Elle lui fit signe qu’elle ne crierait pas s’il voulait la laisser parler.

Alors Brulé distendit ses mains et Lucrèce lui dit :

— Ce n’est pas M. Henri pour qui j’ai peur… c’est l’autre… je ne veux pas qu’il brûle !

— Qui l’autre ?

— Le capitaine.

— Mais, malheureuse, dit Brulé, tu ne sais donc pas qu’il me soupçonne ? tu veux donc m’envoyer à l’échafaud.

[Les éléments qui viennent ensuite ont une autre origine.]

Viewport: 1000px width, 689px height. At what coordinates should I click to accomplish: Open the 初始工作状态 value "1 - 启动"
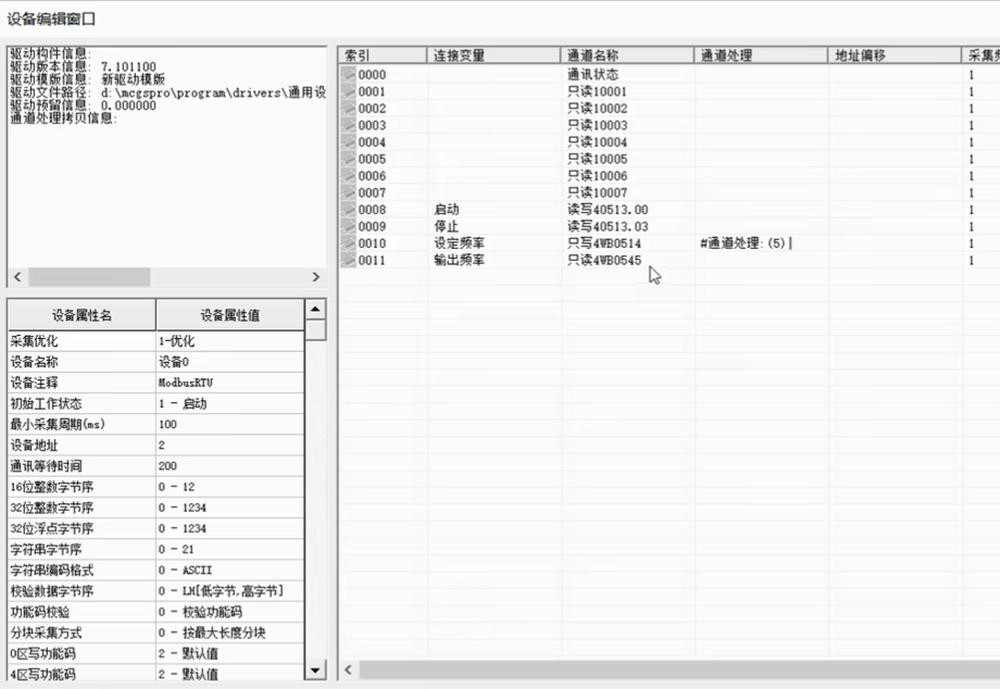coord(228,404)
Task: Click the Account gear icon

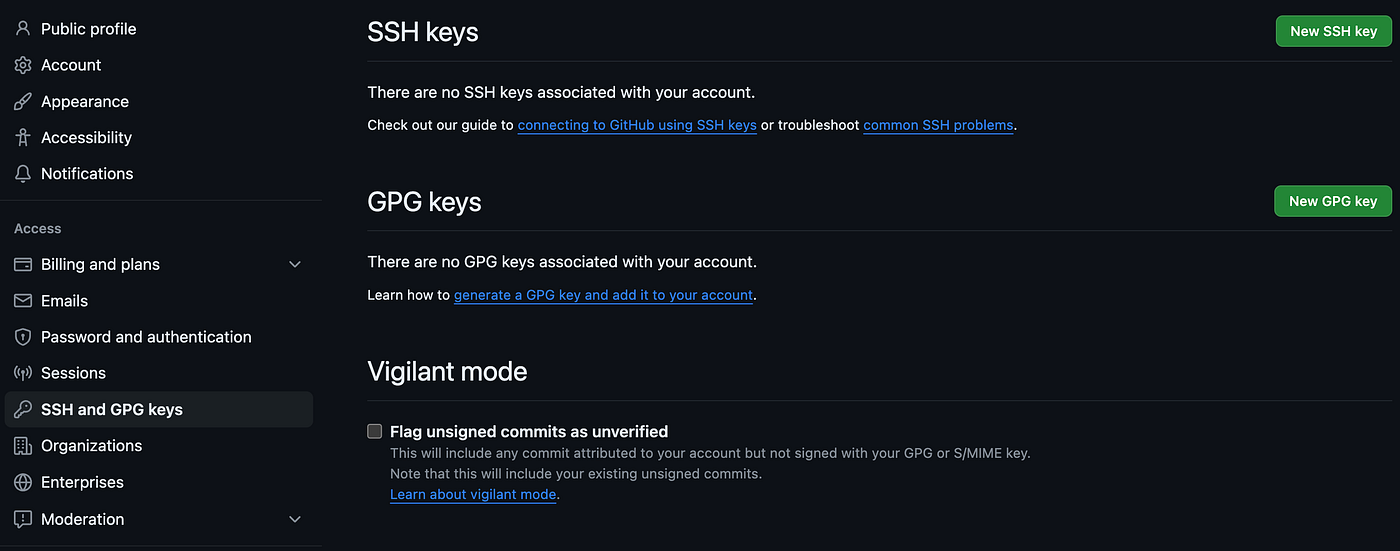Action: tap(23, 65)
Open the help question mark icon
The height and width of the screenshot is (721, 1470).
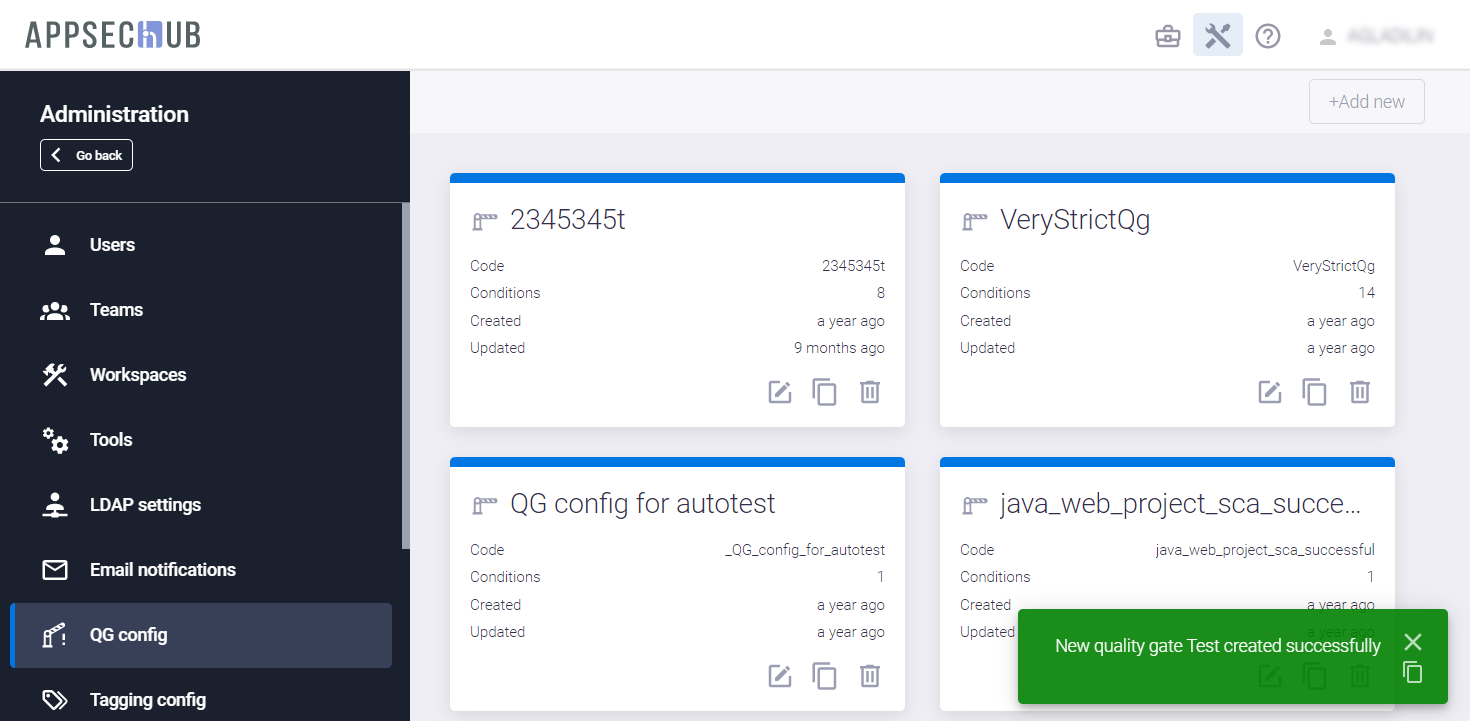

— Si vous le sauvez, je me tairai.

— Mais tu le connais donc ?

— Oui.

— Tu l’aimes ?

— Oui.

— Ah ! tonnerre et sang ! s’écria-t-il.

Et il oublia le serment qu’il avait fait à la mère Brulé, et saisit de nouveau sa fille à bras le corps.

Une lutte terrible s’engagea.

Brulé avait laissé échapper son couteau et Lucrèce s’en était emparée.

Déjà un flot de fumée noire montait au-dessus du bâtiment à fourrages.

— Ah ! je le sauverai, je le sauverai ! répéta Lucrèce avec une énergie sauvage.

— Tu te tairas, et il mourra, répondit le fermier.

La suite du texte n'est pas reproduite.